**Given instruction:** Pull out every line of the records that contains the string "pyautogui".

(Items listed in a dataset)
Start

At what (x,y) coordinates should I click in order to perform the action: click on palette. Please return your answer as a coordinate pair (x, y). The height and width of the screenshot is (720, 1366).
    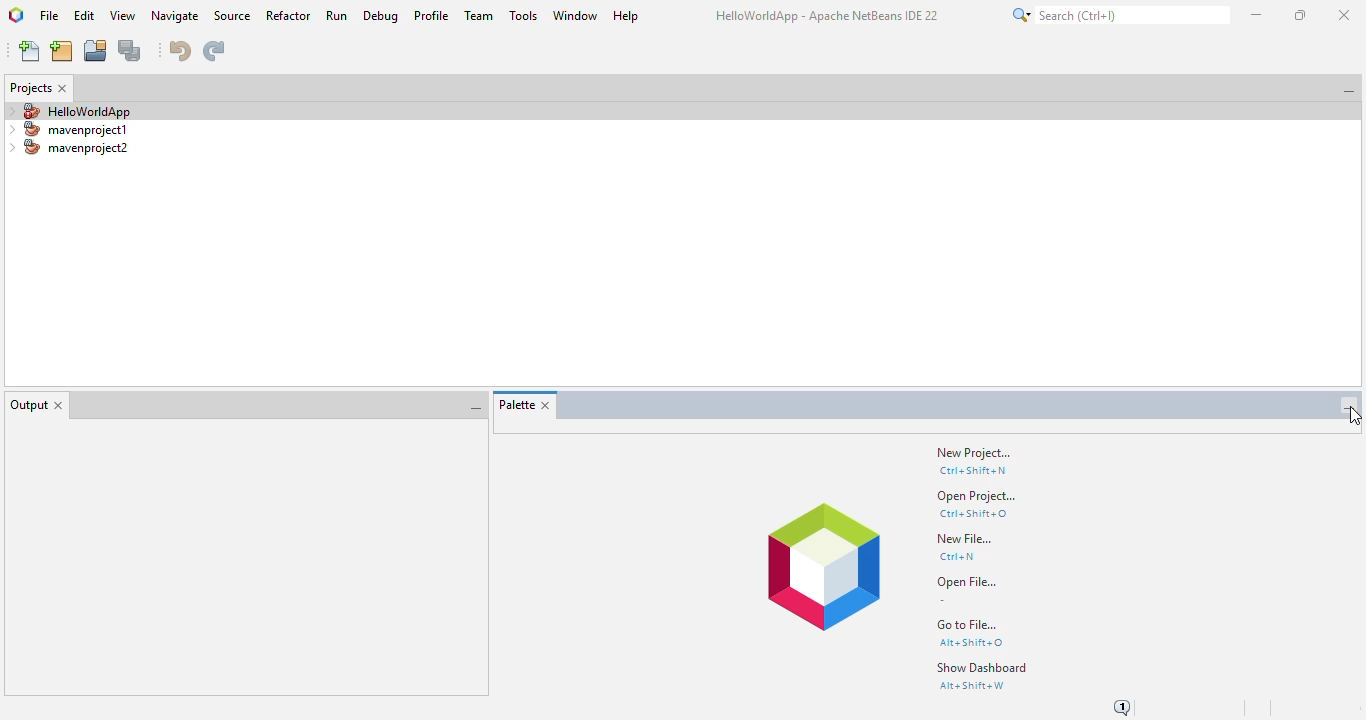
    Looking at the image, I should click on (515, 405).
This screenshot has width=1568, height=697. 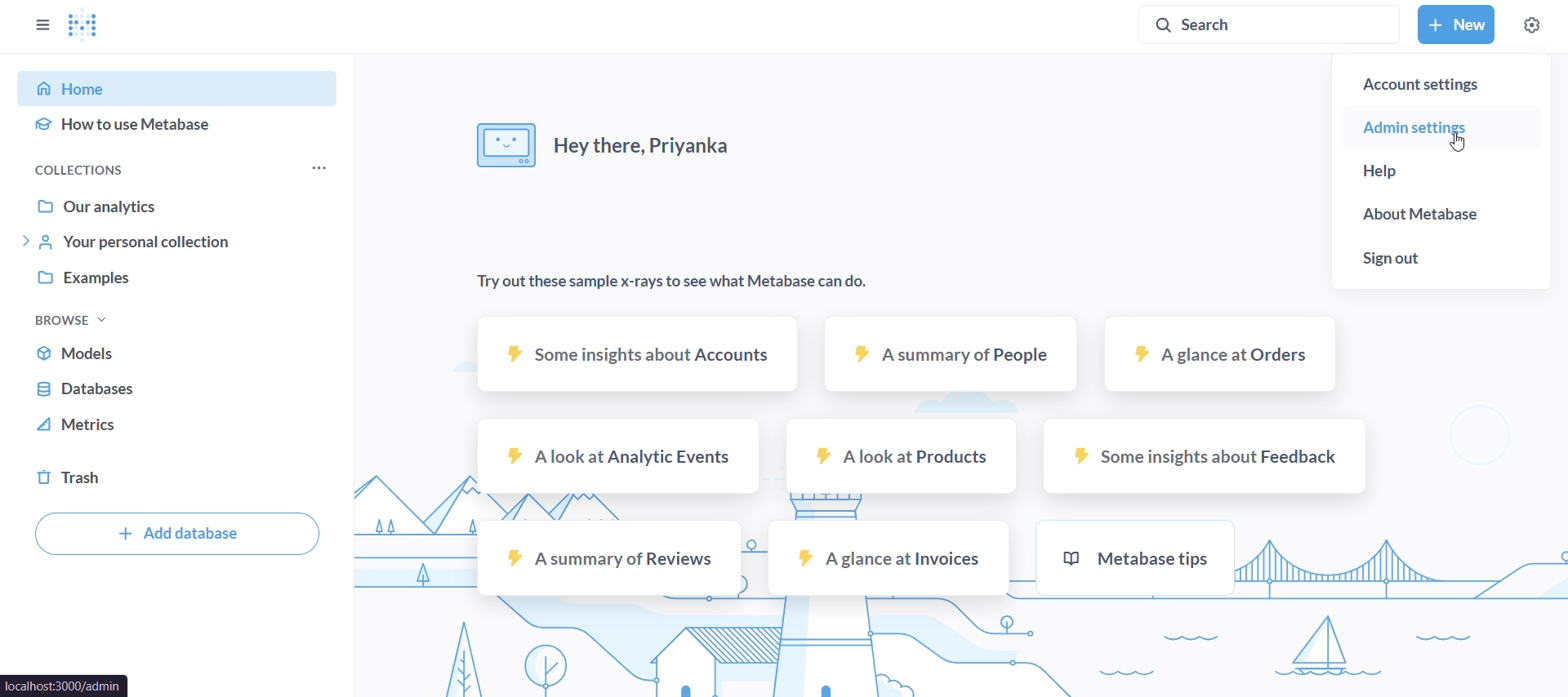 I want to click on , so click(x=1456, y=24).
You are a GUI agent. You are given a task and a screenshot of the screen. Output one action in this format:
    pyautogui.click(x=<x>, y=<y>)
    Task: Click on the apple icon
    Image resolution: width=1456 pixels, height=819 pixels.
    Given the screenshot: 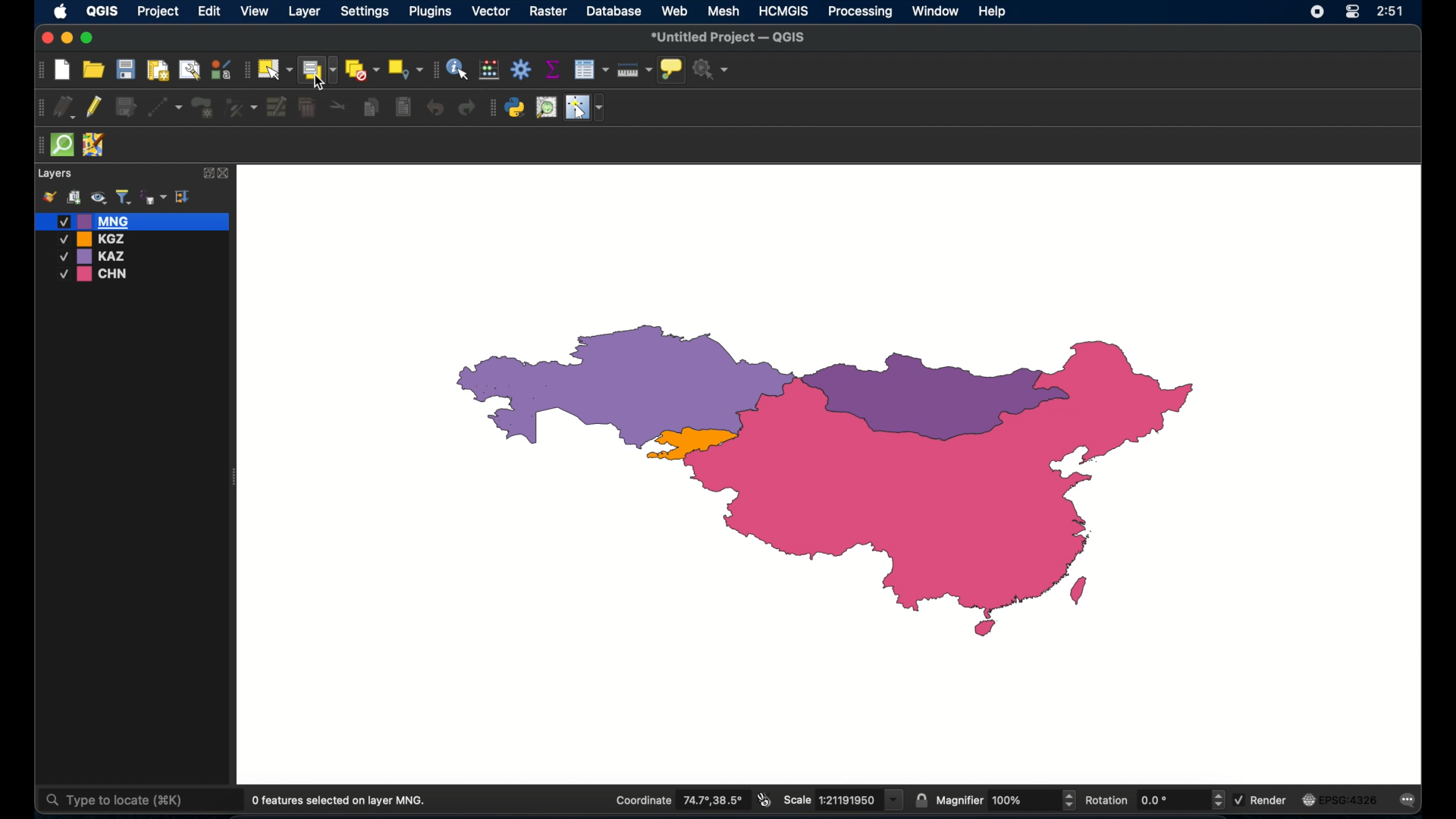 What is the action you would take?
    pyautogui.click(x=61, y=13)
    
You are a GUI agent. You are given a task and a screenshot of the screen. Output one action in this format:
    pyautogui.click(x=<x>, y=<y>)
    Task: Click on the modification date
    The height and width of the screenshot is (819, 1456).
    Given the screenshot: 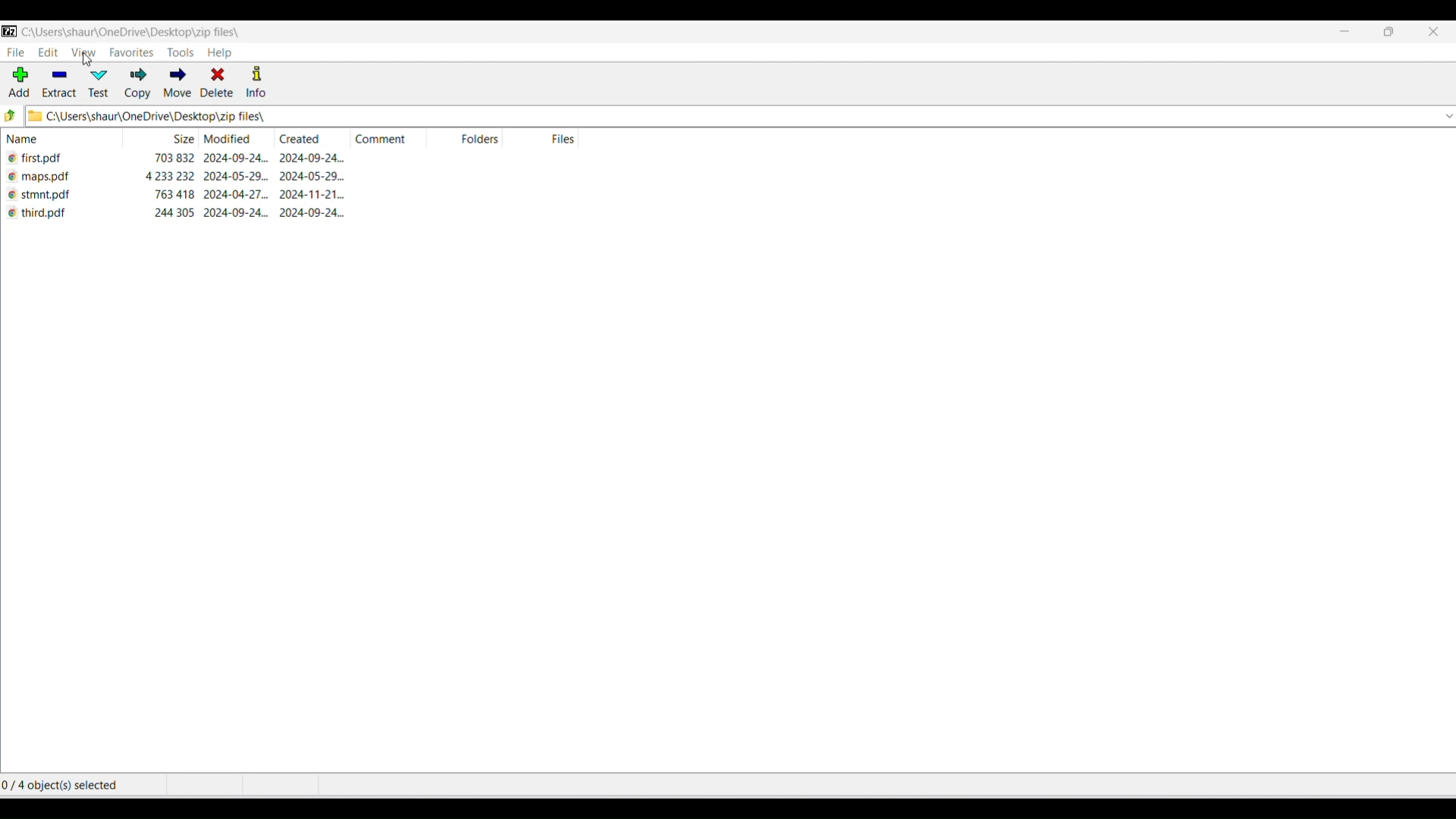 What is the action you would take?
    pyautogui.click(x=240, y=177)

End

**In response:**
    pyautogui.click(x=<x>, y=<y>)
    pyautogui.click(x=61, y=13)
    pyautogui.click(x=<x>, y=<y>)
    pyautogui.click(x=240, y=177)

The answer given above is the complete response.